A truism, for sure, but that thought dominates poor Gilda’s worldview. She’s so beset by anxiety that she gets fired from the bookstore and ends up by chance as a Catholic church’s secretary. A bizarre fit—she’s a lesbian atheist—but at least she knows how to do email which is a mystery to her boss, a doddering priest. She tries to cover up her identity but her path lurches from one screw-up to another. There’s even a mystery: was her aged predecessor bumped off by the nurse who mercy-killed many geriatric patients? I love dark humor and there are many examples here but sometimes I felt as overwhelmed as our protagonist. Still—let’s hear it for a celebration of the fun to be mined from dysfunction.
An obscure, tiny town in New Mexico still practices a Good Friday ritual and this time Amadeo, 33, will play Christ. He’s an unemployed, alcoholic mess; his 16-year-old daughter Angel has showed up pregnant, and he hopes for redemption. He asks for “the nails” but passes out when they’re driven through his hands and it’s all downhill from there. Matriarch Yolanda has been keeping things together but when she gets a terminal diagnosis (which she conceals from the family), the center cannot hold. I loved this family with all its flaws and suffered all through their shattered dreams and tribulations until the (whew) redemptive ending. I think this is the very best book of 2021 so far!
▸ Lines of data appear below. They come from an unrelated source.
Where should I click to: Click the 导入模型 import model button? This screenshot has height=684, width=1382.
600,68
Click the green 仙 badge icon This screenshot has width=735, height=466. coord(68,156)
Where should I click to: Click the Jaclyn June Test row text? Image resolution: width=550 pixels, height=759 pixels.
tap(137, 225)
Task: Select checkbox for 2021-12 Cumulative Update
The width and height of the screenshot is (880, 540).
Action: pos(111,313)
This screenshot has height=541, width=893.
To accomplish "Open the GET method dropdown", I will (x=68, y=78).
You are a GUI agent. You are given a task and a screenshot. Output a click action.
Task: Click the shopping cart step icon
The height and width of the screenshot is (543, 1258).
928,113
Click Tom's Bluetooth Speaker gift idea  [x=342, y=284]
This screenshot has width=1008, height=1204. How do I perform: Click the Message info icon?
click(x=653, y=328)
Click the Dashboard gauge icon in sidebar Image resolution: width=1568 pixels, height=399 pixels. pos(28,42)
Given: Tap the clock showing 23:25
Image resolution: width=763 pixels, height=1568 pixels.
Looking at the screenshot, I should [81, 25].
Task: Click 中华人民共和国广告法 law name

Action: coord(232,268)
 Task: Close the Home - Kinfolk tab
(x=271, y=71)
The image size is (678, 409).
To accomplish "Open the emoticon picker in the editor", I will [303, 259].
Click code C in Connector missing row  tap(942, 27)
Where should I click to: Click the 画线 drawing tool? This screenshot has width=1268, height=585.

When art historian Lorna finally gets sick of her French husband’s philandering, she flees back to her hometown, San Francisco, ready to step into her old life. But it’s been 20 years, the city and the art world have changed radically, and a pinched reality slaps her in the face. Also the grown children and grandchildren she hasn’t seen except for sporadic visits to their chateau are in various binds and need serious attention. I found Lorna quite self-absorbed and the tone of the book a bit chilly, but Johnson’s sly wit and evocations of SF and France made for lively reading.
A favorite play of mine is Samuel Beckett’s Happy Days (ironic title) in which Winnie is buried up to her waist, going through the contents of her handbag—and her life. Here three women are watching the play which certainly speaks to them. Ivy is a philanthropist, Margot is a professor, and young Summer, an usher, is concerned about her girlfriend who may be stuck near a fire. I loved the interweaving of the play’s lines and the characters’ musings about the situations they’re facing. Melbourne setting.